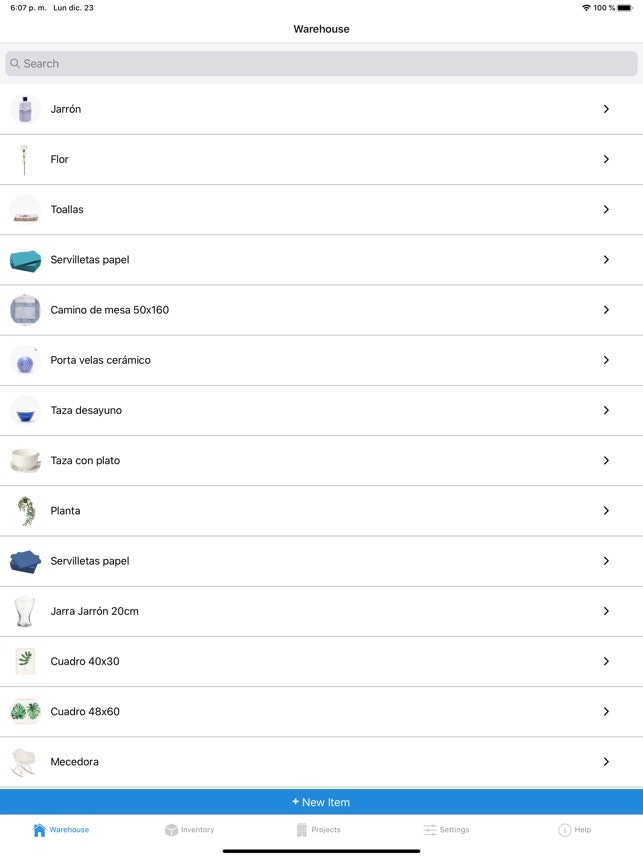The height and width of the screenshot is (858, 643).
Task: Click the magnifying glass in the search bar
Action: pos(14,63)
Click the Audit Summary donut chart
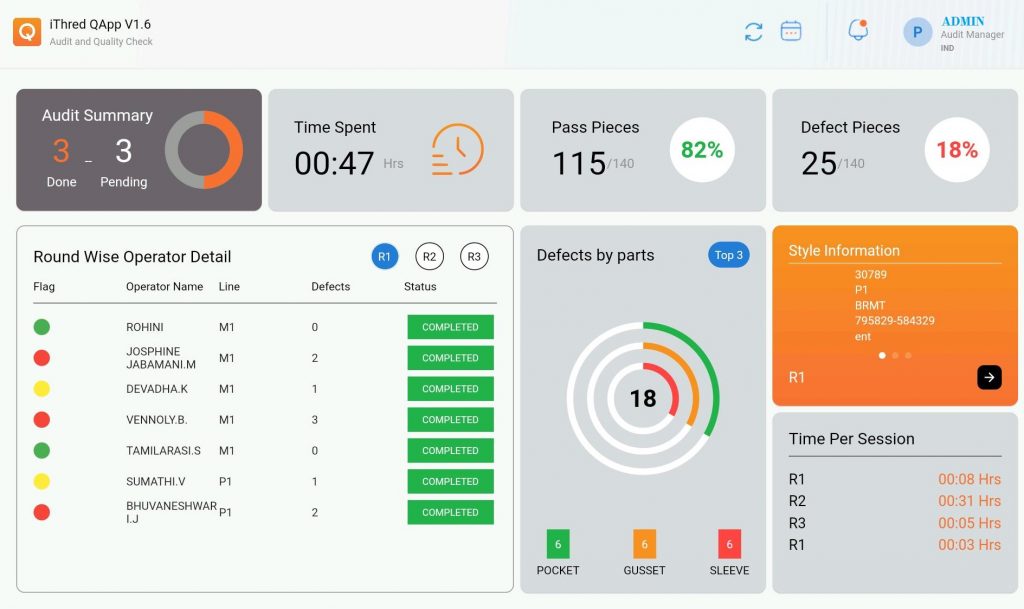Screen dimensions: 1024x609 coord(204,150)
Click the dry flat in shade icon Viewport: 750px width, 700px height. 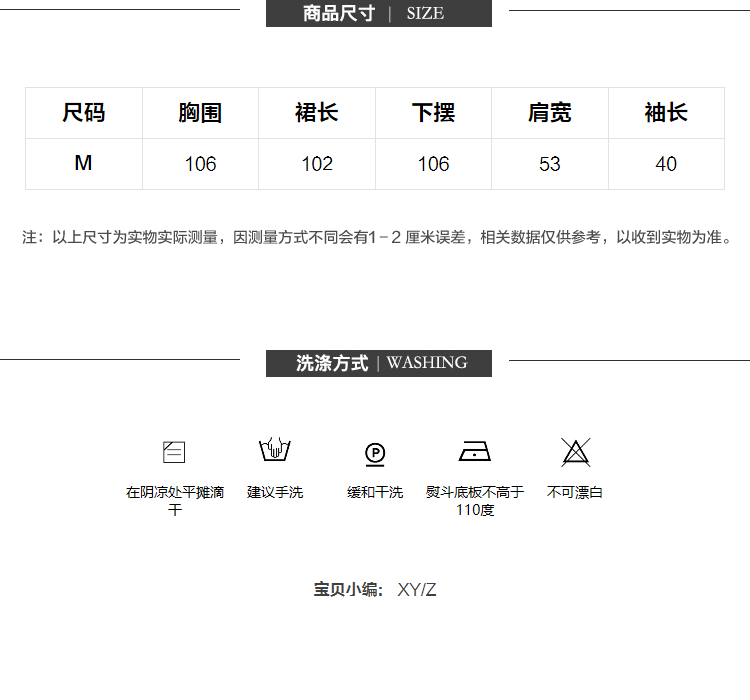pos(174,452)
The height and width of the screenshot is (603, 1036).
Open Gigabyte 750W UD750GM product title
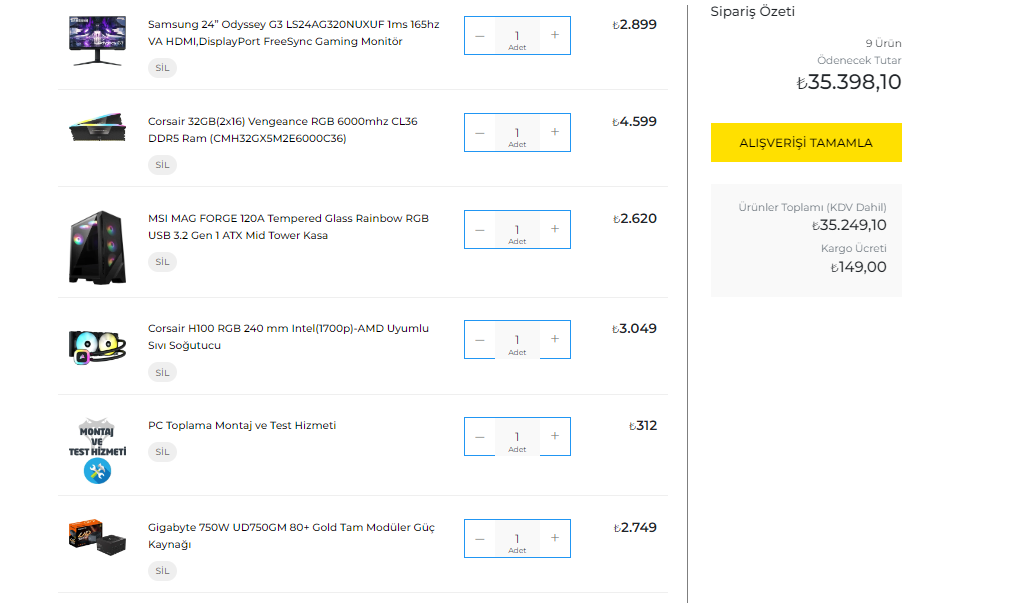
•••••
▸ TASK PROMPT
Begin at the line that contains "The height and width of the screenshot is (603, 1036)." and transcribe every line through the end of the listing, exactly as written. Omit the pictures.

▸ ANSWER BOX
The height and width of the screenshot is (603, 1036).
Open Gigabyte 750W UD750GM product title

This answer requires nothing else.